[Task instructions]
Rewrite the records below as a numbered list, leaving out blank lines. Please omit the pictures from your answer.

[Input material]
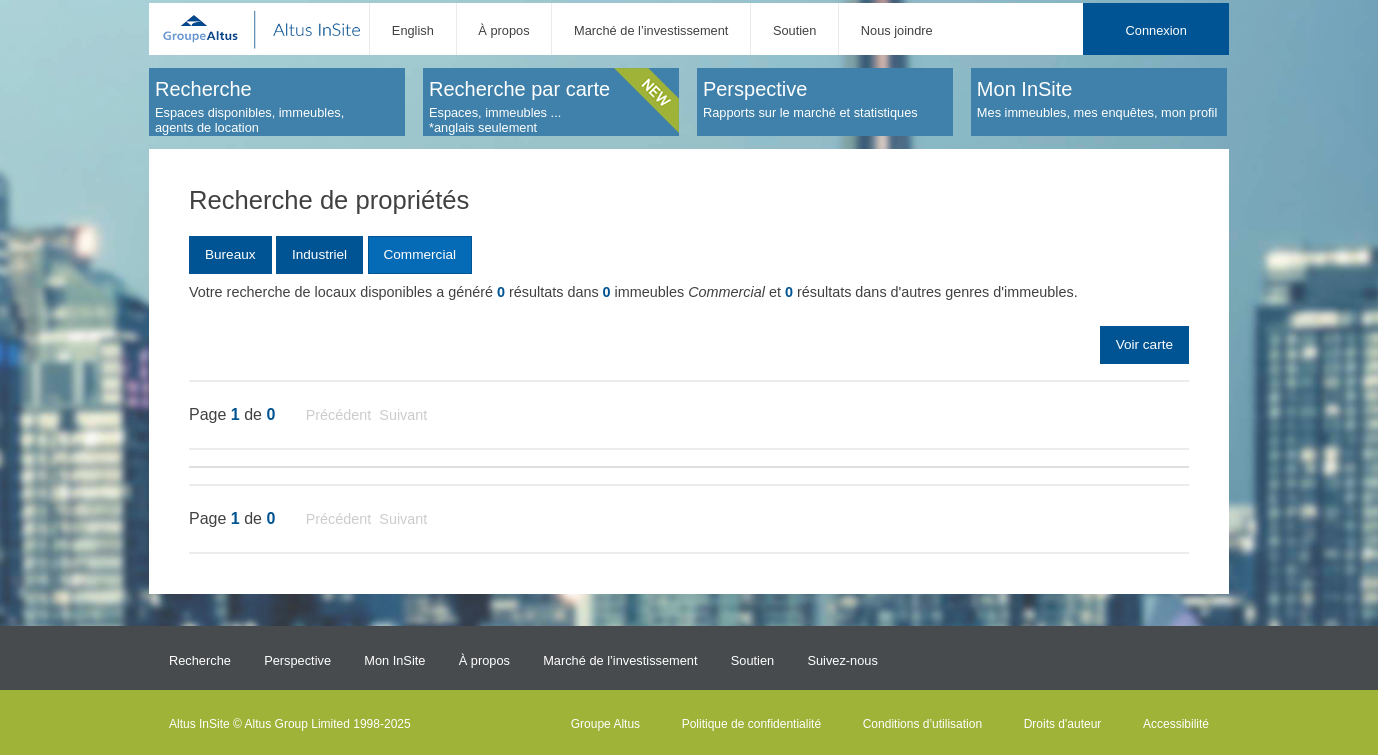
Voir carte (1144, 344)
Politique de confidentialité (751, 724)
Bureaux (230, 254)
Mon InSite (394, 660)
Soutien (794, 30)
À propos (503, 30)
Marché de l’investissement (651, 30)
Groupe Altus (605, 724)
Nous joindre (897, 30)
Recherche (200, 660)
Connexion (1156, 30)
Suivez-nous (842, 660)
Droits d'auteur (1063, 724)
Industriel (319, 254)
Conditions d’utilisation (922, 724)
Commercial (419, 254)
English (413, 30)
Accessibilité (1176, 724)
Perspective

[Worked solution]
1. Voir carte (1144, 344)
2. Politique de confidentialité (751, 724)
3. Bureaux (230, 254)
4. Mon InSite (394, 660)
5. Soutien (794, 30)
6. À propos (503, 30)
7. Marché de l’investissement (651, 30)
8. Groupe Altus (605, 724)
9. Nous joindre (897, 30)
10. Recherche (200, 660)
11. Connexion (1156, 30)
12. Suivez-nous (842, 660)
13. Droits d'auteur (1063, 724)
14. Industriel (319, 254)
15. Conditions d’utilisation (922, 724)
16. Commercial (419, 254)
17. English (413, 30)
18. Accessibilité (1176, 724)
19. Perspective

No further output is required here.